### What is expected
Your task is to return all of the records exactly, minus any images.

______

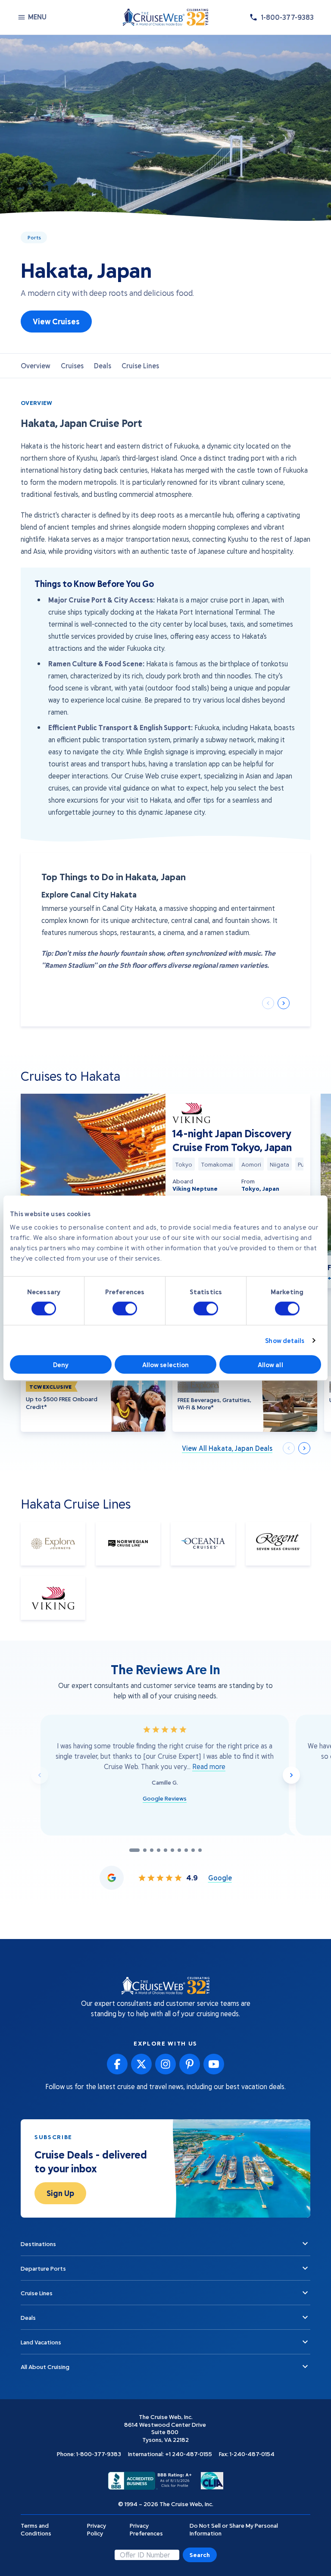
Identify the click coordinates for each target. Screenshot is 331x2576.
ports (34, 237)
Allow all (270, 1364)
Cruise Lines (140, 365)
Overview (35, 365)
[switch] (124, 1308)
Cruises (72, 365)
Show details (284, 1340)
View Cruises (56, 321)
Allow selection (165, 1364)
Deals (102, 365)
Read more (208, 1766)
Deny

______

### Reply to the task
Identify the click coordinates for each target. Screenshot is 331x2576.
ports (34, 237)
Allow all (270, 1364)
Cruise Lines (140, 365)
Overview (35, 365)
[switch] (124, 1308)
Cruises (72, 365)
Show details (284, 1340)
View Cruises (56, 321)
Allow selection (165, 1364)
Deals (102, 365)
Read more (208, 1766)
Deny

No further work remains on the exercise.